WORK ORDER A >>
Answer these questions using the notice-of-meetings section below, one answer per line, marked like the questions:
(i) How many days before a shareholders' meeting must notice be given?
(ii) For a meeting at which directors are to be elected, whose names must the notice include?
(iii) For a special meeting, what must the notice specify besides the place, date and hour?
WORK ORDER B >>
Decide whether each statement agrees with the notice-of-meetings section below. Answer yes or no, and quote the words from the section that decide it.
(i) Notice of a shareholders' meeting may be sent 90 days before the meeting.
(ii) If action is proposed on an amendment of the articles of incorporation, the notice must state the general nature of the proposal.
(iii) For the annual meeting, the notice must name the matters the board of directors intends to present for action by the shareholders.
WORK ORDER C >> Continue the notice-of-meetings section below, starting after its final sentence.

TEXT PASSAGE >>
_ _ _ _ _
2.04 - NOTICE OF MEETINGS
       ------------------

     All notices of meetings of shareholders, whether annual or special, shall
be sent or otherwise given not less than 10 nor more than 60 days before the
date of the meeting, except as provided in Section 2.03. The notice shall
specify the place, date and hour of the meeting and (i) in the case of a special
meeting, the general nature of the business to be transacted, or (ii) in the
case of the annual meeting, those matters which the board of directors, at the
time of giving the notice, intends to present for action by the shareholders.
The notice of any meeting at which directors are to be elected shall include the
name of any nominee or nominees whom, at the time of the notice, management
intends to present for election. The notice shall also state the general nature
of the proposal if action is proposed to be taken at any meeting for approval of
any of the following: (i) a contract or transaction in which a director has a
direct or indirect financial interest;

                                      -3-

 
(ii) an amendment of the articles of incorporation; (iii) a reorganization of
the corporation; (iv) a voluntary dissolution of the corporation; or (v) a
distribution in dissolution other than in accordance with the rights of any
outstanding preferred shares. Notwithstanding the absence of specific notice
thereof, any such action may nevertheless be presented to the meeting and be
validly acted upon by the shareholders if approved by all shareholders entitled
to vote thereon, unless they sign waivers of notice specifying the general
nature of the proposal so approved.
_ _ _ _ _
SOURCE DATA >>
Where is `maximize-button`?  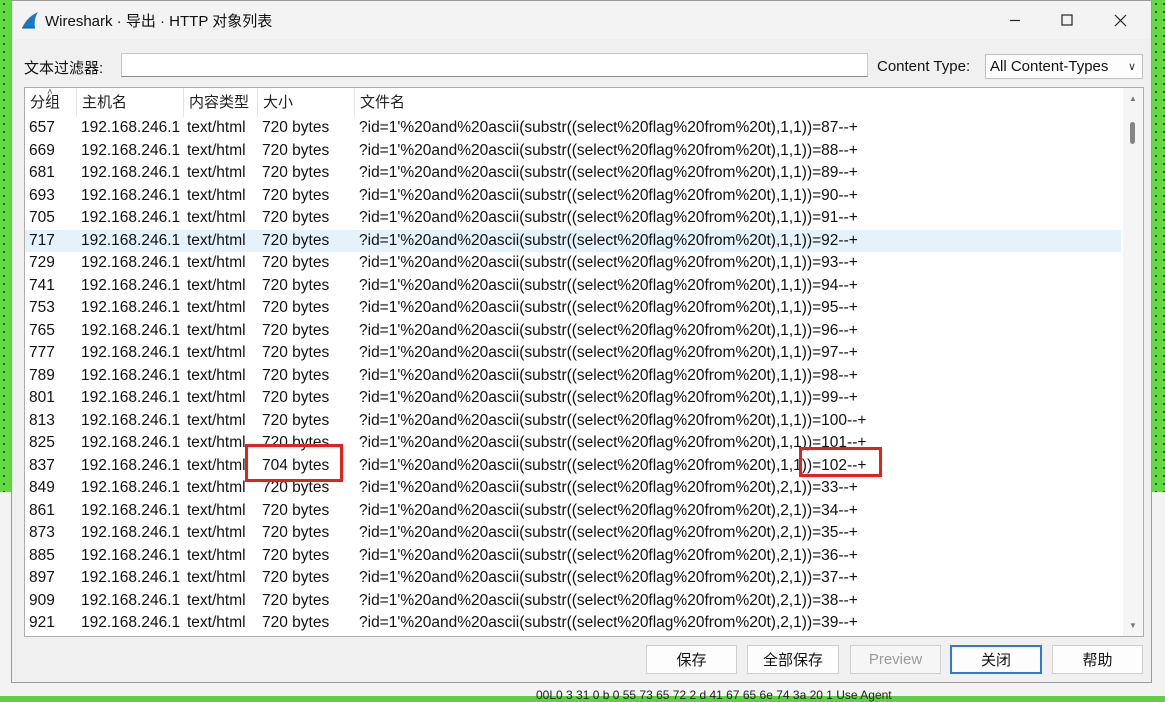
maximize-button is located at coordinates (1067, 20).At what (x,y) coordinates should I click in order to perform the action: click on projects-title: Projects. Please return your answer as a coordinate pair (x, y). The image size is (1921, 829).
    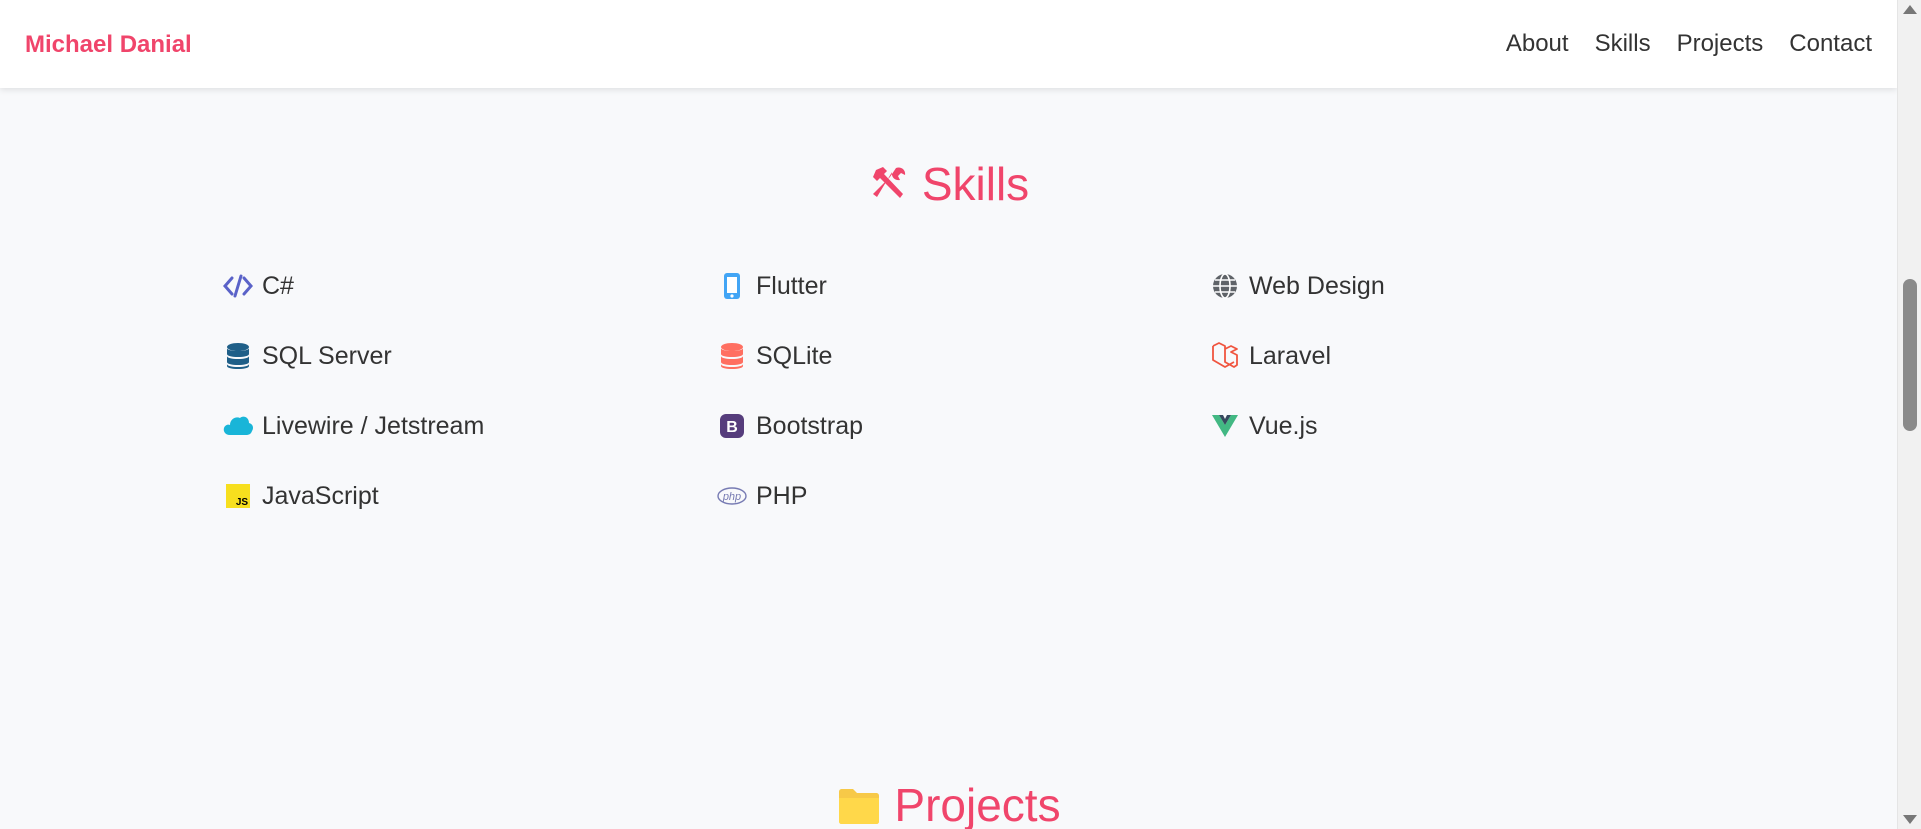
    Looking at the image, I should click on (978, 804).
_ _ _ _ _
TASK ANSWER A >>
(i) Not less than 10 nor more than 60 days before the date of the meeting, except as provided in Section 2.03.
(ii) The name of any nominee or nominees whom, at the time of the notice, management intends to present for election.
(iii) The general nature of the business to be transacted.

TASK ANSWER B >>
(i) No: "not less than 10 nor more than 60 days before the date of the meeting"
(ii) Yes: "The notice shall also state the general nature of the proposal if action is proposed to be taken at any meeting for approval of any of the following" … "(ii) an amendment of the articles of incorporation"
(iii) Yes: "in the case of the annual meeting, those matters which the board of directors, at the time of giving the notice, intends to present for action by the shareholders"

TASK ANSWER C >>
2.05 - MANNER OF GIVING NOTICE; AFFIDAVIT OF NOTICE
       --------------------------------------------

     Notice of any shareholders' meeting shall be given either personally or by
first-class mail or telegraphic or written communication, charges prepaid,
addressed to the shareholder at the address of that shareholder appearing on the
books of the corporation or given by the shareholder to the corporation for the
purpose of notice. If no such address appears on the corporation's books or has
been so given, notice shall be deemed to have been given if published at least
once in a newspaper of general circulation in the county where that office is
located or in any manner permitted by law. Notice shall be deemed to have been
given at the time when delivered personally, deposited in the mail, delivered to
a common carrier for transmission to the recipient, actually transmitted by
electronic means to the recipient by the

                                      -4-

 
person giving the notice, or sent by other means of written communication.

     An affidavit of the mailing or other means of giving any notice of any
shareholders' meeting may be executed by the secretary, assistant secretary, or
any transfer agent of the corporation giving the notice, and filed and
maintained in the minute book of the corporation.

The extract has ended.